* **Reading text**
::::::

# rail station



## Duke (Nov 12, 2008)

I have just got a place in Almoradi on the southern Costa Blanca, can anyone tell me where the nearest railway station is ? thanks


----------



## Suenneil (Feb 17, 2009)

Duke said:


> I have just got a place in Almoradi on the southern Costa Blanca, can anyone tell me where the nearest railway station is ? thanks


Hi Duke ... welcome!

I dont know that area myself, but a quick google search told me that the nearest station is 5km away - San Isidro.

I only checked one search so you may come across more information if you have the time to take a look around the internet......also, I am sure one or two people on here will have first hand knowledge of the area and will either confirm or deny what I have just told you !!! 

Sue

oops ... also just seen that even though the Town where the station is located is San Isidro .. the station name is Albatera/Catral ....

::::::

* **Exercise data**
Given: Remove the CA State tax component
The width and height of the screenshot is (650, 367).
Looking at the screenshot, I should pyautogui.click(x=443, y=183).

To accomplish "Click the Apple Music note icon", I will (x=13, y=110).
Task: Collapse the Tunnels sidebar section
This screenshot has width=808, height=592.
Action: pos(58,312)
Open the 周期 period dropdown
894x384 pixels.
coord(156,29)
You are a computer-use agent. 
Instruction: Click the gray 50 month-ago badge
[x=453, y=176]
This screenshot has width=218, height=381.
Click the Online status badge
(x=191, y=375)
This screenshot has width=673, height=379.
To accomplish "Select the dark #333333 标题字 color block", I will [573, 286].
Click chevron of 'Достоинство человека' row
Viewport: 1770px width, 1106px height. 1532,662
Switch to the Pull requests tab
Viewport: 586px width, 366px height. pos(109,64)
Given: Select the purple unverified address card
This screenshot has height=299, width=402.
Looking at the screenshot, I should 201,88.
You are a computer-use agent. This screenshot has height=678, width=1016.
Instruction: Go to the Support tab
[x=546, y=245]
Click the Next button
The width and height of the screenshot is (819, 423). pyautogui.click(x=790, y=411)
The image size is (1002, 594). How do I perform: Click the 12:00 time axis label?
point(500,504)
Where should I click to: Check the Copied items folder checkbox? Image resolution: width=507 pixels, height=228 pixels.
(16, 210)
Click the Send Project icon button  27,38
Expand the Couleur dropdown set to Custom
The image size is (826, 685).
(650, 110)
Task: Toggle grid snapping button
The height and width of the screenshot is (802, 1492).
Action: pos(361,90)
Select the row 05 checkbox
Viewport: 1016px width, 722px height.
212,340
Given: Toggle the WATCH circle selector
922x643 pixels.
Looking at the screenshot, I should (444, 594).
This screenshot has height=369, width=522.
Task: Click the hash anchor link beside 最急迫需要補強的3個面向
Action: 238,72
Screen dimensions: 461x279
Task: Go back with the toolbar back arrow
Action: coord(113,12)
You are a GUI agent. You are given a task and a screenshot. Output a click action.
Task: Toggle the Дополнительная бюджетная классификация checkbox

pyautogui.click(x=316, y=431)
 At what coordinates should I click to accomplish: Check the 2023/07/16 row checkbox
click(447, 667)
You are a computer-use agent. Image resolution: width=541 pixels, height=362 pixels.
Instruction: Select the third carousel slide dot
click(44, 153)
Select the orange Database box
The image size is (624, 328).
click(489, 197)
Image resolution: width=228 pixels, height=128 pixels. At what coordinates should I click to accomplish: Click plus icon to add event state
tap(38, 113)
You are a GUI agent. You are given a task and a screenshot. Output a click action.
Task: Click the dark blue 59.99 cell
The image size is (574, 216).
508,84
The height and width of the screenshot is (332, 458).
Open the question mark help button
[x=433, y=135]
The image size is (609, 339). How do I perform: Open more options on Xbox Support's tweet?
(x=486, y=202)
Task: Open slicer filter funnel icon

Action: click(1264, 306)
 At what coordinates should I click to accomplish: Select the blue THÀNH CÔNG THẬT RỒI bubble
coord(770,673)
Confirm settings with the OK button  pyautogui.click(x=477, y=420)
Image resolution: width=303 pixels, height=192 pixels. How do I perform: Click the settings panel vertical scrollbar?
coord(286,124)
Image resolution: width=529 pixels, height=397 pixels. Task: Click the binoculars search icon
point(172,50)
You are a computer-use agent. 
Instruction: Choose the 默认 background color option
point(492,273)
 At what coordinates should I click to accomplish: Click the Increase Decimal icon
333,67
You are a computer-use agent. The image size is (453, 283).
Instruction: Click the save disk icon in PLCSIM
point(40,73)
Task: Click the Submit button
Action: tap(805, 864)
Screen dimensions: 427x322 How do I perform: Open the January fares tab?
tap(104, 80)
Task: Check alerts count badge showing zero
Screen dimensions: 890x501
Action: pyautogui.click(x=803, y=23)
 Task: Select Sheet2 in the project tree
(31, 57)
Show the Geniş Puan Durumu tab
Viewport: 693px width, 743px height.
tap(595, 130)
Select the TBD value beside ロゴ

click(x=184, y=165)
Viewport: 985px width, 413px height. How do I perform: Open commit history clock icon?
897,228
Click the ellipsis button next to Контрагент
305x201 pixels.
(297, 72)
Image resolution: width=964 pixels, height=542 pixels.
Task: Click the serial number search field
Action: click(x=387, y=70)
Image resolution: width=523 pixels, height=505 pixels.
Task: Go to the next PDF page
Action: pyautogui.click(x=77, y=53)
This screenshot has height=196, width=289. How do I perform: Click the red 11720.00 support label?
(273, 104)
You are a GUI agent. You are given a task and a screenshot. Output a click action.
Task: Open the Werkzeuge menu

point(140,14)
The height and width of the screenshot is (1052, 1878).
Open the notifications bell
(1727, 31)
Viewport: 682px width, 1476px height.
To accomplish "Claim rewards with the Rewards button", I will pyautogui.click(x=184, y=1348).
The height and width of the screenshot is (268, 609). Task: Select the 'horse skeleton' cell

::::::

* **Challenges**
a) Please retype the railway station thread from "## Suenneil (Feb" to "Duke ... welcome!".
b) Pull out every line of the records that contains the string "Toggle", matching its case exactly.

* **Task-by-task answers**
a)
## Suenneil (Feb 17, 2009)

Duke said:


> I have just got a place in Almoradi on the southern Costa Blanca, can anyone tell me where the nearest railway station is ? thanks


Hi Duke ... welcome!

b)
Task: Toggle grid snapping button
Given: Toggle the WATCH circle selector
Task: Toggle the Дополнительная бюджетная классификация checkbox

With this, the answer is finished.